───── Supplied entries

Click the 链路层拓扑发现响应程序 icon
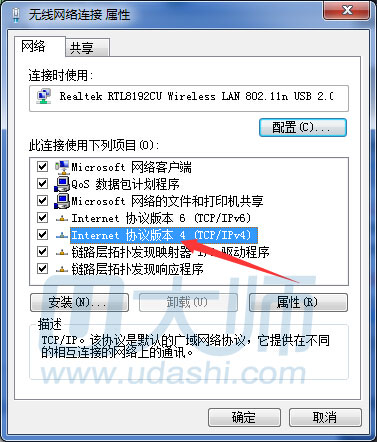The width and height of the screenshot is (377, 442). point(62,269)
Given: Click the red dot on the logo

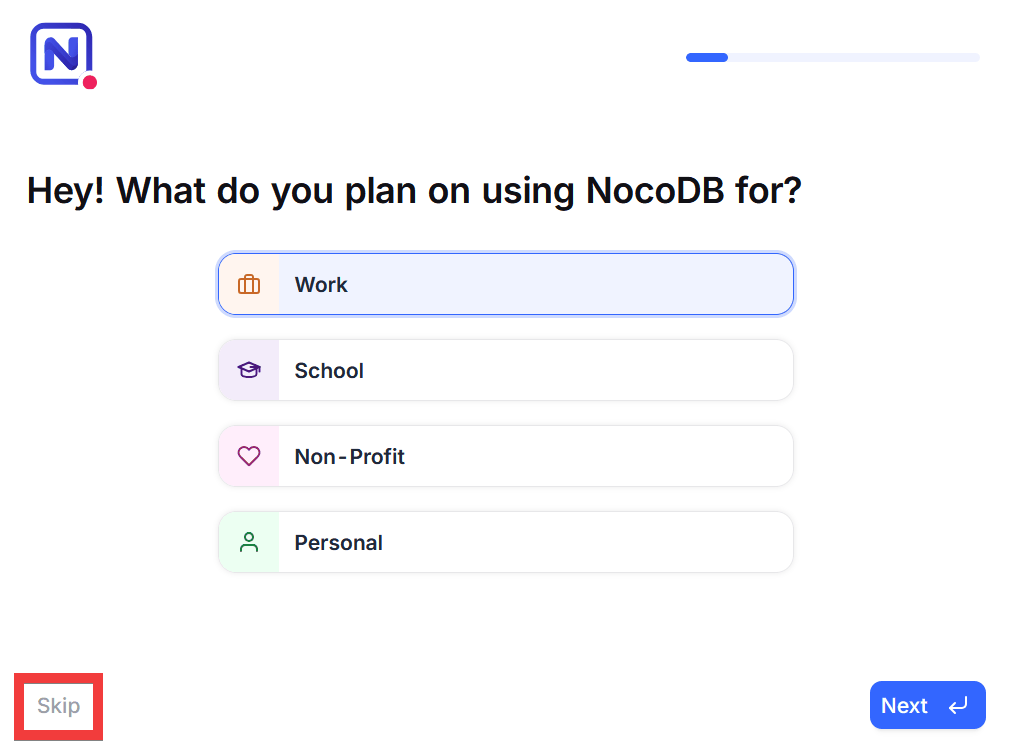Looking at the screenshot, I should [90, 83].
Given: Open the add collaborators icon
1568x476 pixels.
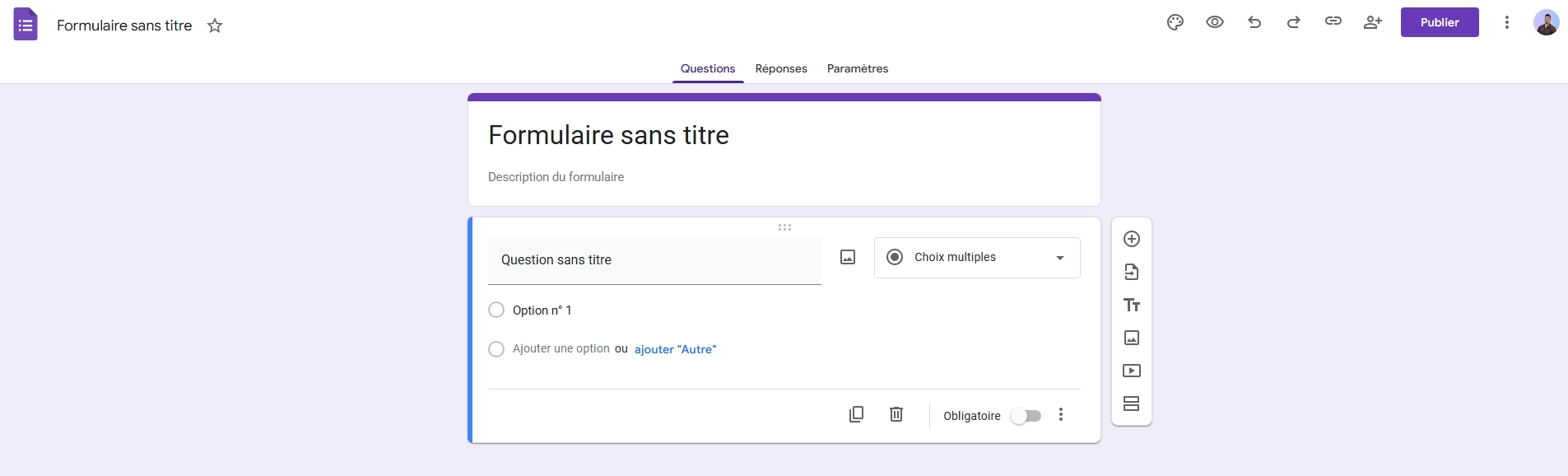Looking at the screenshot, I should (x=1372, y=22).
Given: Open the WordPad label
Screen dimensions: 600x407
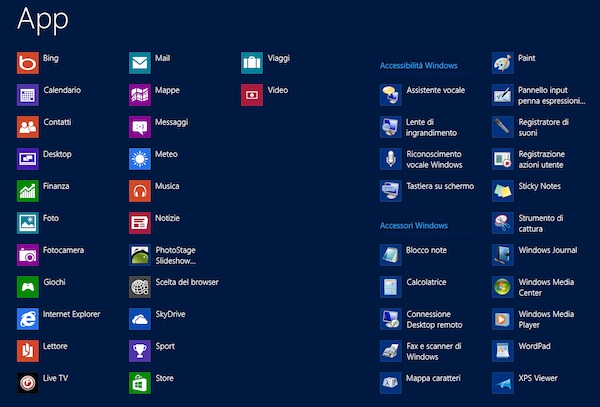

──────────

### The exercise
Reproduce the text of all four items above line for line, leaving out the pictures.

### Solution for this task
Click the 链路层拓扑发现响应程序 icon
The width and height of the screenshot is (377, 442). point(62,269)
Given: Click the red dot on the logo

Looking at the screenshot, I should [90, 83].
Given: Open the add collaborators icon
1568x476 pixels.
Looking at the screenshot, I should (x=1372, y=22).
Given: Open the WordPad label
Screen dimensions: 600x407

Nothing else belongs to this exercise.